Bowl and Milk-Jug
Paul Cézanne·1875
Historical Context
Bowl and Milk-Jug, painted around 1875, belongs to Cézanne's first sustained phase of still-life exploration after his Auvers period with Pissarro had lightened his palette and made his approach more systematic. He was by this point settled in his Aix-en-Provence routine, working in the family estate at Jas de Bouffan and in the city's surroundings, with periodic visits to Paris. The bowl and milk-jug were among the most modest of domestic objects — utilitarian ceramics with no decorative pretension — and their inclusion as serious subjects for painting reflected Cézanne's conviction that the formal interest of an object had nothing to do with its social value. Chardin had pioneered this democratic approach to still-life objects in the eighteenth century, and Cézanne's conscious debt to the earlier French master was significant. The Artizon Museum in Tokyo, with its extraordinary range of French nineteenth-century painting, places this modest early canvas in the company of more ambitious works while preserving the sense of its self-contained, concentrated formal purpose.
Technical Analysis
Cézanne built surfaces through parallel, directional 'constructive' brushstrokes that model form and recession simultaneously.

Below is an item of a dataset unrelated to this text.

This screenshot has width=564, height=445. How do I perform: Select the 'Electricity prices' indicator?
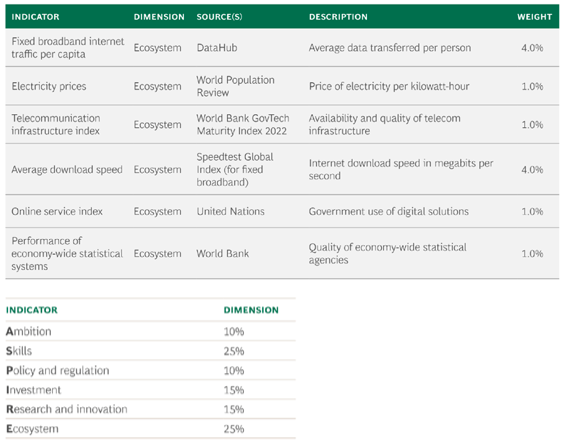pos(49,86)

His palette of muted greens, ochres, and blue-greys is applied in overlapping planes that create a sense of solidity without conventional shading.
Look Closer
- ◆The bowl's white ceramic surface and the milk jug sit against a warm ochre background.
- ◆Cézanne uses the two objects' different surface qualities to vary his brushwork technique.
- ◆The objects are placed slightly off-center, creating a subtle asymmetry in the arrangement.
- ◆The warm background tone is applied loosely, allowing the canvas texture to contribute.